A Funeral and a Parade

On the way to a “World Water Day” event, a colleague asked me if I minded if we “made a quick stop.” Thinking that this meant to buy phone airtime, or maybe a cold water, I obliged. I should know better by now that nothing is ever going to be what you think it’s going to be-or even what people tell you it’s going to be… You can imagine my surprise when we arrived at a burial. To my right, men were digging a grave behind the hut, next to the others. To my left, lay the house that carried the body of the girl who died unexpectedly, without known cause after being sick for only a week.  And in the distance, young school girls, no older than ten, wailed in grief by the loss of their friend.  After paying our respects to the family and to the body of the young girl that had passed, we proceeded on our way with the rest of the day’s program, like nothing had even happened.
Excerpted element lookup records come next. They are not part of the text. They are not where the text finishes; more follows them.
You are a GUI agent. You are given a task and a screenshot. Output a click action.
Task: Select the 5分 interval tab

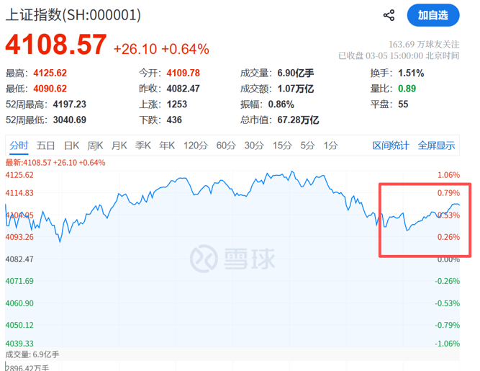(x=307, y=146)
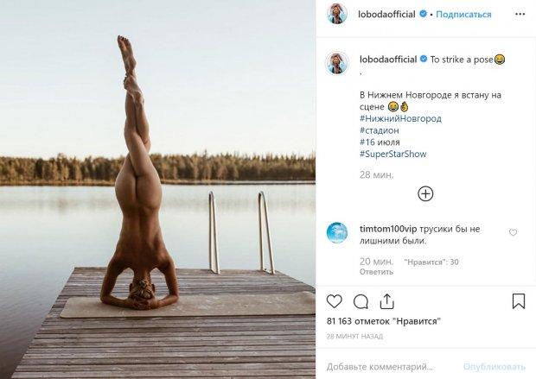Follow the account via Подписаться
Screen dimensions: 536x379
click(x=463, y=15)
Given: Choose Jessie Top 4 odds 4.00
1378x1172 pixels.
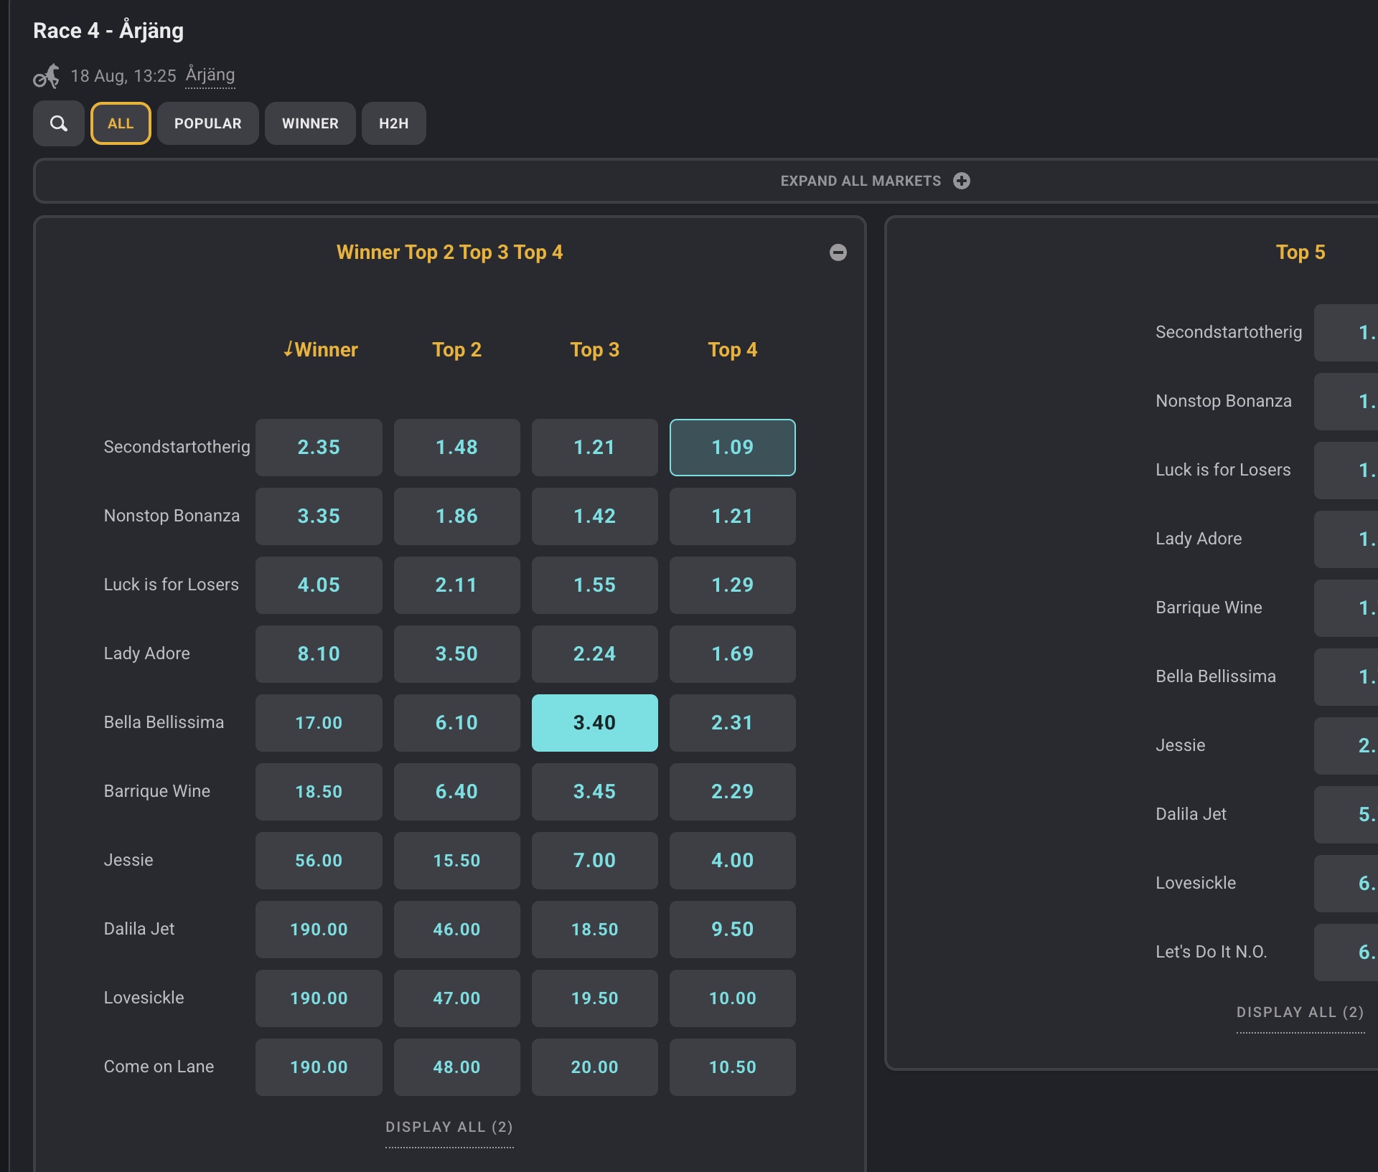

This nonchalant attitude expressed by the casualty of our “stopping by” reveals just how much death is a part of this culture. When I gave my sympathies to the girls’ uncle who I happened to know, his response, which I have heard time and time again was a mere: “these things happen.”

When we arrived at the “World Water Day” event, I was quickly whisked away, and randomly expected to be in a parade. Talk about one extreme to the other!  Still in a state of shock, my mood suddenly shifted as hundreds of kids fled their schools to join us on our March. Women ran out of their shops, singing their tribal call of enthusiasm for which I can only describe as “aye aye aye ayeeee.” Everyone around us danced, and I was overwhelmed by the beauty that came from such immense joy over what I would consider minimal, or even a little ridiculous...

Needless to say, the day was filled with extremities of emotion, like most days are. We were told that the Peace Corps would make you (more) bipolar, but I never expected to be crying at one moment, and dancing during the next. It’s something however, that I am getting used to… sort of.
Today’s events made me realize something about this culture that had not quite made sense to me before. Where days are filled with mundane tasks (fetching water, cooking food, washing clothes, working in the field, fetching more water, making the fire, worrying about money, stuck in repetition, only living to survive…) there is little time or need for what we would consider happiness. So when there is something out of the ordinary, it provokes a strong sense of emotion… whether it be wailing in grief, or dancing with joy. The emotion is only allowed to last a moment, for the moment after the parade ends, or the day after the burial, one is expected to move on, as there is no other choice. Life must, has always, and will inevitably continue.